-- RECORDS PROVIDED --
* BEGIN *
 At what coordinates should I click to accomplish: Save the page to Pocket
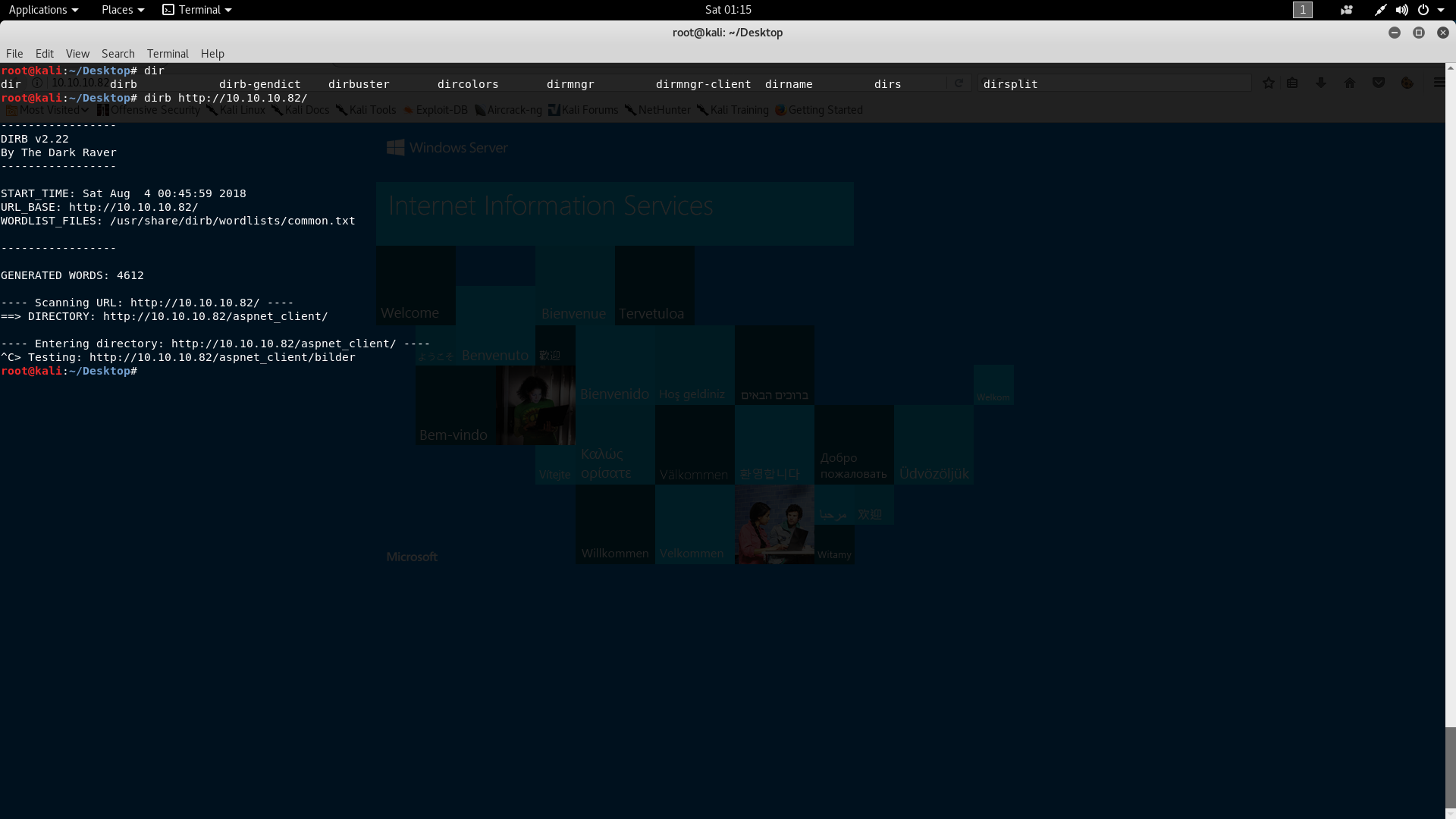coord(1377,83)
* END *
* BEGIN *
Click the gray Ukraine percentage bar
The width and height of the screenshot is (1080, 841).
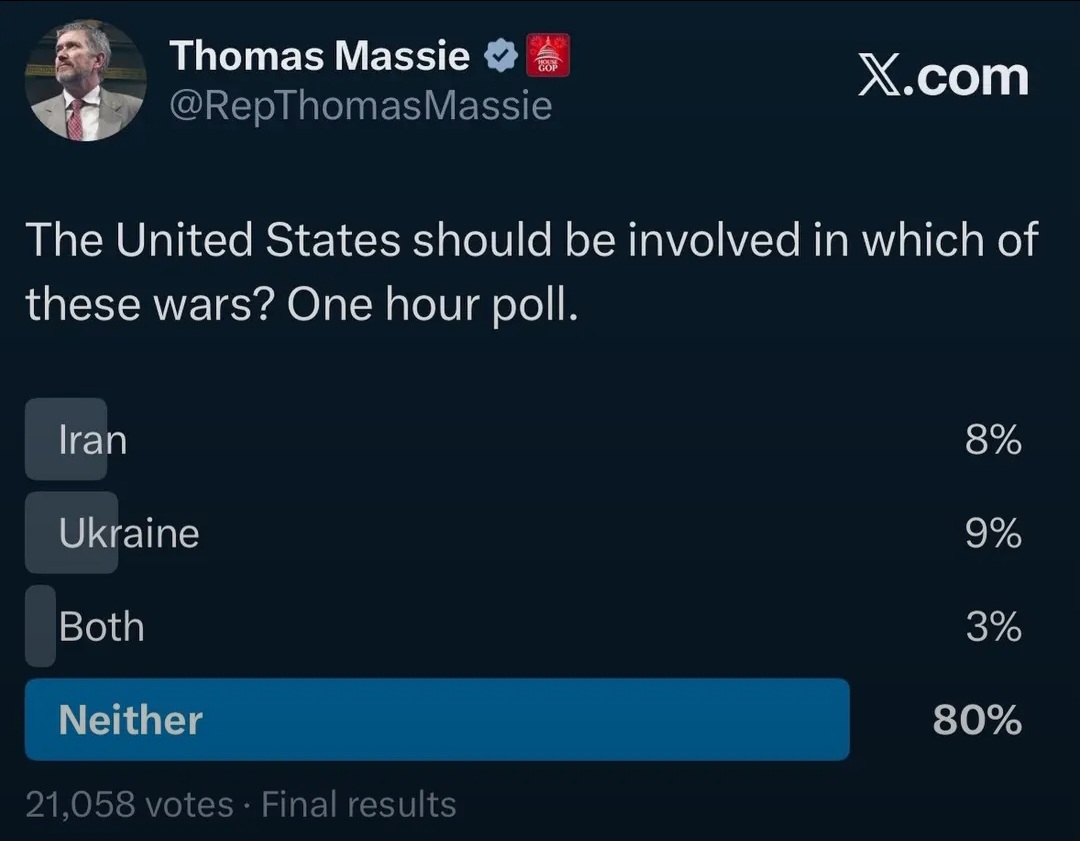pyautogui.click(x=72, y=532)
* END *
* BEGIN *
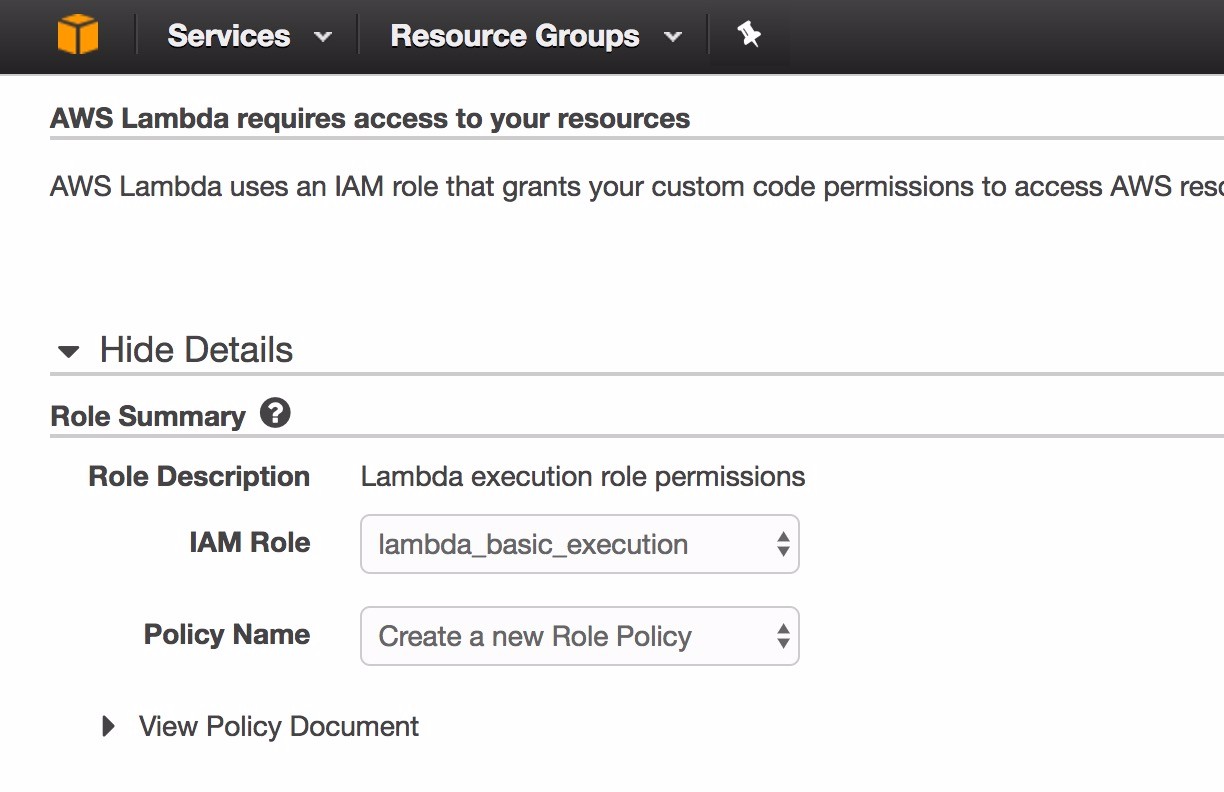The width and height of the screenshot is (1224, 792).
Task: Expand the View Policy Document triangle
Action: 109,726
* END *
Rewrite the material from the line containing "At what coordinates" down to the line containing "coord(1377,83)", including both of those lines and the request text, and return only those lines. Scale each answer coordinate by 2 and round to a whole number, rounding halves up; leave the numbers in the requests unchanged and omit the pictures.

-- EXERCISE SOLUTION --
 At what coordinates should I click to accomplish: Save the page to Pocket
coord(2754,166)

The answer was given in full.